Q. Is modern technology really any more exclusive than earlier generations for older people?
A.The older graphical user interfaces were, compared to today, a lot simpler. There was a lot less going on, the icons were simpler – with some designed to work in black and white, they tended to be more obvious.
Also, if you look at the number of icons on each package and compare, say, Microsoft Word today to the first incarnation of Word, there’s about three times as many icons. If you’re a novice, that’s much more difficult to get your head around.
For people like us who have grown up with computers, the change has been easy, it’s incremental. But the developments have skewed most mainstream software packages towards the expert user. If you’re designing an application you get feedback from customers who say – “I’d like this feature or that feature” and they stick it in, evolving it towards the needs of their current customers.

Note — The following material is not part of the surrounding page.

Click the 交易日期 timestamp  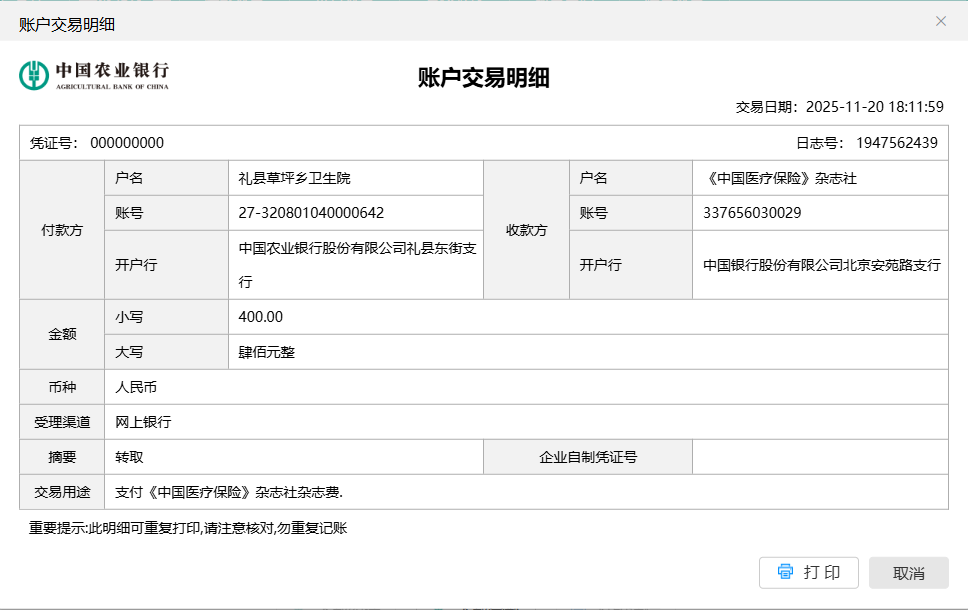[875, 107]
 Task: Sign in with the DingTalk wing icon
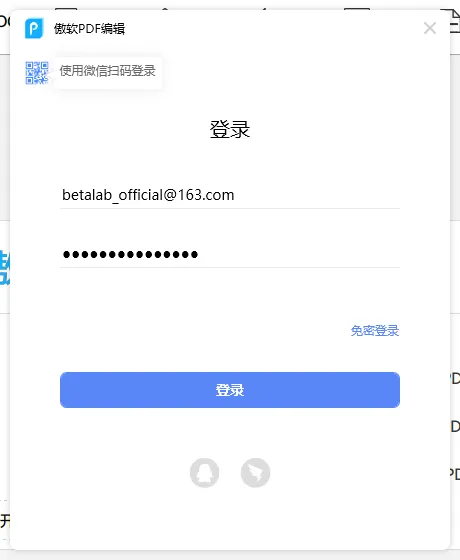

It’s good business practice, but the net effect is that packages get more complex. Unless there’s a recognition and a reset they will get progressively more difficult for novices to master.
Q. Is there an argument for a tiered approach – one package with several interfaces?
A. It’s been talked about in the research community, the idea of progressive disclosure, where you’re not going to show the full functionality to people from the off, but you allow them to discover the basic and then move onto an intermediate level.
I’ve not seen a good implementation of that in software yet. The idea of looking after your user and understanding where they start from and allowing them to improve skills before you throw the big, heavy stuff at them is probably best shown in gaming.
Q. Do developers of technologies such as smartphones take too much knowledge for granted?
A. They certainly do. In our research, we’ve been getting older people to use things like the Apple iPad and the Samsung Galaxy Tab. With both Apple and Android – they are much easier than trying to learn to use a PC, but you do get to a point where you have to understand iconography, and work quite laterally to complete tasks.